DataGridを使ってデータを一覧表示させる場合、全てのデータを確認するためにはスクロールバーが必要ですよね。
でも、なぜか一覧にスクロールバーは表示されず、ウィンドウサイズを越えて大きくなってしまう。
今回はスクロールバーを表示させる方法を解説します。
そして、ページの最後にはDataGridにスクロールバーとセットで設定した方がよいおまじないをご紹介します。
スクロールバーを表示する
DataGridに対して、”Scroll”と入力した場合のインテリセンス(自動補完機能)は下図のように出ます。
WPFには、『ScrollBar』と『ScrollViewer』という似たようコントロールが用意されています。
違いは何かというと、ScrollViewerは、ScrollBarをラップ・拡張した機能強化版です。
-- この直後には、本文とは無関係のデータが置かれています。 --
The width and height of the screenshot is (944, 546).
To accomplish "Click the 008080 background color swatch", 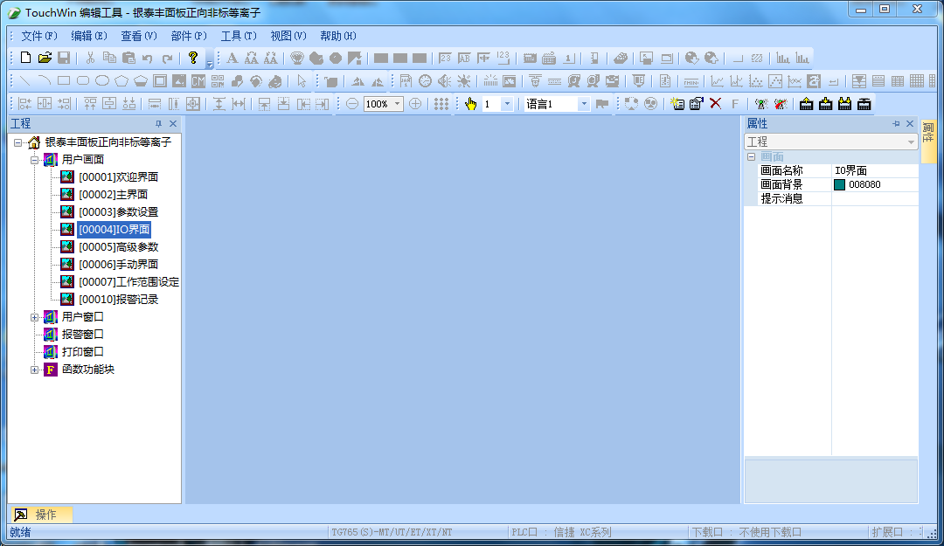I will [x=840, y=185].
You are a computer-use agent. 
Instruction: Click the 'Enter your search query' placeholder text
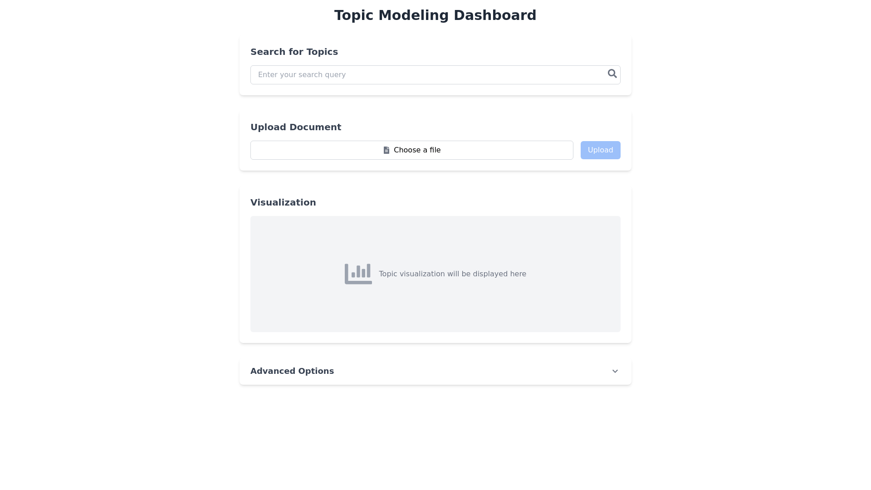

特に指定がない限りScrollViewerを使っておけば良いです。
横スクロールバー
横方向のスクロールバーは、「HorizontalScrollBarVisibility」プロパティで設定します。
プロパティの値については、後述します。
縦スクロールバー
縦方向のスクロールバーは、「VertivalScrollBarVisibility」プロパティで設定します。
プロパティの値については、後述します。
プロパティの値について
縦・横スクロールの画像を見比べてもらうと分かると思いますが、プロパティの値は縦も横も同じです。
Auto | コンテンツを全て表示できない場合に、スクロールバーを表示します。 |
Disabled | コンテンツが全て表示できない場合でも、スクロールバーを表示しません。 必要に応じてコンテンツの幅や高さがコンテナのサイズまで切り詰められます。 |
Hidden | コンテンツが全て表示できない場合でも、スクロールバーを表示しません。 コンテンツは切り詰められません。 |
Visible | スクロールバーを常に表示します。 |
DataGridがウィンドウサイズを越えてしまう問題
DataGridに対して、ObservableCollectionのデータをバインディングして、スクロールバーも設定して、いざ表示してみたら画面領域を超えてしまい、スクロールバーも操作できない。
こんな罠に引っかかっていませんか?
原因
この問題は、親のビジュアルツリーに原因がある可能性が高いです。
DataGridの親ツリーに『StackPanel』や『Canvas』などを使っていませんか?
実は、このコントロールは、子ツリーに合わせて無限に拡張されるように制御されているんです。
そのうえ、DataGridも全ての項目に合わせて拡大してしまうため、スクロールバーは表示されないでウィンドウサイズを越えて大きくなってしまうのです。
対処方法
いくつか対処方法はあります。
- 高さを固定してしまう。
- 親ツリーを別のものに変える
などなど。
オススメの方法は、親ツリーを DockPanel に変更する方法です。
イメージとしては、このようなツリーになります。
<DockPanel>
<DataGrid
ScrollViewer.HorizontalScrollBarVisibility="Visible"
ScrollViewer.VerticalScrollBarVisibility="Visible">
</DataGrid>
</DockPanel>
この場合でも同様の注意が必要です。
以下のように親の親が StackPanel になっていると、結局子ツリーに合わせて拡大してしまうため効果がありません。親の親も DockPanel に変えるなど検討してみてください。
<StackPanel>
<DockPanel>
<DataGrid
ScrollViewer.HorizontalScrollBarVisibility="Visible"
ScrollViewer.VerticalScrollBarVisibility="Visible">
</DataGrid>
</DockPanel>
</StackPanel>
パネルを上手に使いこなせると、モニターサイズに合わせて自動でレイアウトが調整されるような画面が作れるようになります。
Try & Error でチャレンジしながら覚えていきましょう。
おまじない
DataGridを既に使ったことのある方は、経験されたことがあるかも知れませんが、データ量が多くなるとDataGridの描画は重くなります。
原因は、DataGridがデータを全て描画しようとするからです。
どういうことかというと、DataGridでコントロール上に見えていない範囲にあるデータ(スクロールしないと見えてこないデータ)も描画してしまうのです。
データが少なければ、影響も小さいため良いのですが、データが多くなると、その分メモリ使用量も増え、パフォーマンスに影響してしまうのです。
これを回避するためのおまじないがあります。
さっそくコードを示します。
<DataGrid
ScrollViewer.HorizontalScrollBarVisibility="Auto"
ScrollViewer.VerticalScrollBarVisibility="Auto"
EnableColumnVirtualization="True"
EnableRowVirtualization="True"
VirtualizingPanel.IsVirtualizing="True"
VirtualizingPanel.VirtualizationMode="Recycling">
</DataGrid>
赤文字部分がおまじないです。
『UIの仮想化』と呼ばれています。
画面に表示される分のデータだけ展開しているため、パフォーマンスが軽快になります。
騙されたと思っておまじない試してみてください。